Return all of the data exactly as given.

(Data items)
*** Block opens ***

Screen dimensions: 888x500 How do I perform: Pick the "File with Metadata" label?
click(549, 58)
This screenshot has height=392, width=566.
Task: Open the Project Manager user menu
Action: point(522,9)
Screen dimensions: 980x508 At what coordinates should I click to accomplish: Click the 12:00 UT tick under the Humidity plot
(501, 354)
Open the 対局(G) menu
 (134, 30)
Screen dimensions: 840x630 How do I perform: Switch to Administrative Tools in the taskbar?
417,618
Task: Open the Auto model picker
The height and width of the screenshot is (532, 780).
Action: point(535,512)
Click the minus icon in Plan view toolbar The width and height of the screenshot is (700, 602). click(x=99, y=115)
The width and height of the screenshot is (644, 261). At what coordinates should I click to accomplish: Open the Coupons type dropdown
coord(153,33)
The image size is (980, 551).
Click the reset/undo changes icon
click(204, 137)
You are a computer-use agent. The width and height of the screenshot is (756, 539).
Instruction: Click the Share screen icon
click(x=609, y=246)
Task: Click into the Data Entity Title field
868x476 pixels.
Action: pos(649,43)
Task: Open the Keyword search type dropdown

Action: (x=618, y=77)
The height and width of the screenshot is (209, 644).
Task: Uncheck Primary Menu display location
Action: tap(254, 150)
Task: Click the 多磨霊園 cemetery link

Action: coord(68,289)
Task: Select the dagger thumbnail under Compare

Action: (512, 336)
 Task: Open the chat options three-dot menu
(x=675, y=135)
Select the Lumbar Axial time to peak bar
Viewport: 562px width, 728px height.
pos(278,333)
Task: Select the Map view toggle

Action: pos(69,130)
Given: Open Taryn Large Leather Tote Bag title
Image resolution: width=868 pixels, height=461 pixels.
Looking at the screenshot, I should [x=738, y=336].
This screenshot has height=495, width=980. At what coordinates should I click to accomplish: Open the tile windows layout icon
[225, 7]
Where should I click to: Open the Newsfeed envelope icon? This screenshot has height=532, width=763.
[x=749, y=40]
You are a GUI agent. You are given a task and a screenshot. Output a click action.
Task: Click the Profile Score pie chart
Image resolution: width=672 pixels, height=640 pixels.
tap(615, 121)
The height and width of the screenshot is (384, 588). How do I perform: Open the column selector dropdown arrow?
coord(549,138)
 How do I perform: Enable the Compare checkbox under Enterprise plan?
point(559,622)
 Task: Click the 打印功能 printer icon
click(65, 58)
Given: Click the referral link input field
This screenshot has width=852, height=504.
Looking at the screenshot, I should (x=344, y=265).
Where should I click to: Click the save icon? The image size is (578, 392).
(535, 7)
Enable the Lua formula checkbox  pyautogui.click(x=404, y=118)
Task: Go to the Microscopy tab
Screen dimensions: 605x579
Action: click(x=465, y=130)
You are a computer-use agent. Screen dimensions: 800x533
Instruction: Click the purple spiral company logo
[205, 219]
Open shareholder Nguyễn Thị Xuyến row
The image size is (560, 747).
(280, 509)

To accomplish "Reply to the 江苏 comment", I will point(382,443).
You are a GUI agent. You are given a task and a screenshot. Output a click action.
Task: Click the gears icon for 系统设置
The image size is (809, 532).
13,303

*** Block closes ***

Solution:
Screen dimensions: 888x500 How do I perform: Pick the "File with Metadata" label?
click(549, 58)
This screenshot has height=392, width=566.
Task: Open the Project Manager user menu
Action: point(522,9)
Screen dimensions: 980x508 At what coordinates should I click to accomplish: Click the 12:00 UT tick under the Humidity plot
(501, 354)
Open the 対局(G) menu
 (134, 30)
Screen dimensions: 840x630 How do I perform: Switch to Administrative Tools in the taskbar?
417,618
Task: Open the Auto model picker
The height and width of the screenshot is (532, 780).
Action: point(535,512)
Click the minus icon in Plan view toolbar The width and height of the screenshot is (700, 602). click(x=99, y=115)
The width and height of the screenshot is (644, 261). At what coordinates should I click to accomplish: Open the Coupons type dropdown
coord(153,33)
The image size is (980, 551).
Click the reset/undo changes icon
click(204, 137)
You are a computer-use agent. The width and height of the screenshot is (756, 539).
Instruction: Click the Share screen icon
click(x=609, y=246)
Task: Click into the Data Entity Title field
868x476 pixels.
Action: pos(649,43)
Task: Open the Keyword search type dropdown

Action: (x=618, y=77)
The height and width of the screenshot is (209, 644).
Task: Uncheck Primary Menu display location
Action: tap(254, 150)
Task: Click the 多磨霊園 cemetery link

Action: coord(68,289)
Task: Select the dagger thumbnail under Compare

Action: (512, 336)
 Task: Open the chat options three-dot menu
(x=675, y=135)
Select the Lumbar Axial time to peak bar
Viewport: 562px width, 728px height.
pos(278,333)
Task: Select the Map view toggle

Action: pos(69,130)
Given: Open Taryn Large Leather Tote Bag title
Image resolution: width=868 pixels, height=461 pixels.
Looking at the screenshot, I should [x=738, y=336].
This screenshot has height=495, width=980. At what coordinates should I click to accomplish: Open the tile windows layout icon
[225, 7]
Where should I click to: Open the Newsfeed envelope icon? This screenshot has height=532, width=763.
[x=749, y=40]
You are a GUI agent. You are given a task and a screenshot. Output a click action.
Task: Click the Profile Score pie chart
Image resolution: width=672 pixels, height=640 pixels.
tap(615, 121)
The height and width of the screenshot is (384, 588). How do I perform: Open the column selector dropdown arrow?
coord(549,138)
 How do I perform: Enable the Compare checkbox under Enterprise plan?
point(559,622)
 Task: Click the 打印功能 printer icon
click(65, 58)
Given: Click the referral link input field
This screenshot has width=852, height=504.
Looking at the screenshot, I should (x=344, y=265).
Where should I click to: Click the save icon? The image size is (578, 392).
(535, 7)
Enable the Lua formula checkbox  pyautogui.click(x=404, y=118)
Task: Go to the Microscopy tab
Screen dimensions: 605x579
Action: click(x=465, y=130)
You are a computer-use agent. Screen dimensions: 800x533
Instruction: Click the purple spiral company logo
[205, 219]
Open shareholder Nguyễn Thị Xuyến row
The image size is (560, 747).
(280, 509)

To accomplish "Reply to the 江苏 comment", I will point(382,443).
You are a GUI agent. You are given a task and a screenshot. Output a click action.
Task: Click the gears icon for 系统设置
The image size is (809, 532).
13,303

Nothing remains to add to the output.